American researchers get to the bottom of marine molecule mystery

Researchers at Woods Hole Oceanographic Institution (WHOI) and the University of South Carolina has managed to solve a conundrum that’s been puzzling marine scientists for roughly a decade – where does all the oceanic phosphonate come from?

Roughly a decade ago, phosphonate – a rare form of organic phosphorus – was discovered in marine organic matter. Not only were researchers baffled to find this rare form of phosphorus in the ocean; they were also flummoxed by the high concentrations in which it was found throughout the sea. No one could explain where it came from and why it could be found in such abundance.

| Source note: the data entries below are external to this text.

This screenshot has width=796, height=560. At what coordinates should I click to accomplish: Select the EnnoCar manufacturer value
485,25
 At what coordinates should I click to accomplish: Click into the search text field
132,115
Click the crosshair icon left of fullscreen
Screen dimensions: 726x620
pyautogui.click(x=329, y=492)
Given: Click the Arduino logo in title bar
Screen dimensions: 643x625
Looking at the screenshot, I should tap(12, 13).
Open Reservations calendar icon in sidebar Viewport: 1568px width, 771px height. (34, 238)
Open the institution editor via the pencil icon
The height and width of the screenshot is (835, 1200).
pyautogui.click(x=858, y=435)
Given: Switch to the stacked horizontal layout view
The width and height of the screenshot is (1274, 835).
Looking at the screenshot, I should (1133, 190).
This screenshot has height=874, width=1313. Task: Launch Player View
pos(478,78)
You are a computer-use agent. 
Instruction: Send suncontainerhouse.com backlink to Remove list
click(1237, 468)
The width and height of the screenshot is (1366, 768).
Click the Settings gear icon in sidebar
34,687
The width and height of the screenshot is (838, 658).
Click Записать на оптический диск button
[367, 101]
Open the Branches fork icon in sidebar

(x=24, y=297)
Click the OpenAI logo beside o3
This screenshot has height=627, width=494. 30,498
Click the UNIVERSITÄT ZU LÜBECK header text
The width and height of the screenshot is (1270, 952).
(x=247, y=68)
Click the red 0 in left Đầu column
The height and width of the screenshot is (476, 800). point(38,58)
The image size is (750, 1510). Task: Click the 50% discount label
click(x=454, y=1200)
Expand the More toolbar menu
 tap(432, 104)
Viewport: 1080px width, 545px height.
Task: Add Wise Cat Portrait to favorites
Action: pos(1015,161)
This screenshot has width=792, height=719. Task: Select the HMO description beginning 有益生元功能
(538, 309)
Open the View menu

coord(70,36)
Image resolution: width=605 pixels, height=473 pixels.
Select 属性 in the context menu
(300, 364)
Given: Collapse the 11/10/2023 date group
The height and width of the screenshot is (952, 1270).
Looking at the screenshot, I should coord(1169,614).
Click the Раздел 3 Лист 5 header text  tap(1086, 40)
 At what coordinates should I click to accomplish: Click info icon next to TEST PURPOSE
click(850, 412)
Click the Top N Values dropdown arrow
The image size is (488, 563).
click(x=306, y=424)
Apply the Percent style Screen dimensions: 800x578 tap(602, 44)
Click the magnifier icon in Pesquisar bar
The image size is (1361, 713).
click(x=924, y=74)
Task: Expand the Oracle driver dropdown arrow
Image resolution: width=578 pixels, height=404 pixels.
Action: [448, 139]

That is, no one could explain it until now.

In 2006, biologist Sonya Dyhrman and her WHOI team commenced a field and laboratory study on a group of phytoplankton called Trichodesmium. Trichodesmium is a microscopic marine microbe found in ample amounts throughout warm tropical and subtropical waters where nutrients are scarce. The WHOI team were able to show that Trichodesmium uses phosphonate to support carbon and nitrogen fixation, and that a special set of genes have given them this capacity. This triggered Dyhrman’s curiosity – where did Trichodesmium get its phosphonate from in the first place?

To solve the mystery, Dyhrman partnered up with Claudia Benitez-Nelson, a marine geochemist with the University of South Carolina, and started analyzing various phytoplanktons using nuclear magnetic resonance.

We’ve been fascinated by these phosphonate compounds for a while,” said Benitez-Nelson. “Sonya and I decided that something had to be producing them, and we had to start looking at all these organisms to figure out who it was.”

After culturing several different kinds of phytoplankton and analyzing them using nuclear magnetic resonance (NMR) spectroscopy, we found high concentrations of phosphonate in cultures of a specific Trichodesmium species – in fact an average of 10 percent of the cellular phosphorus is in the form of phosphonate“, explained Dyhrman. “Ten percent may not sound like much, but this is the most phosphonate ever detected in a marine microbe.”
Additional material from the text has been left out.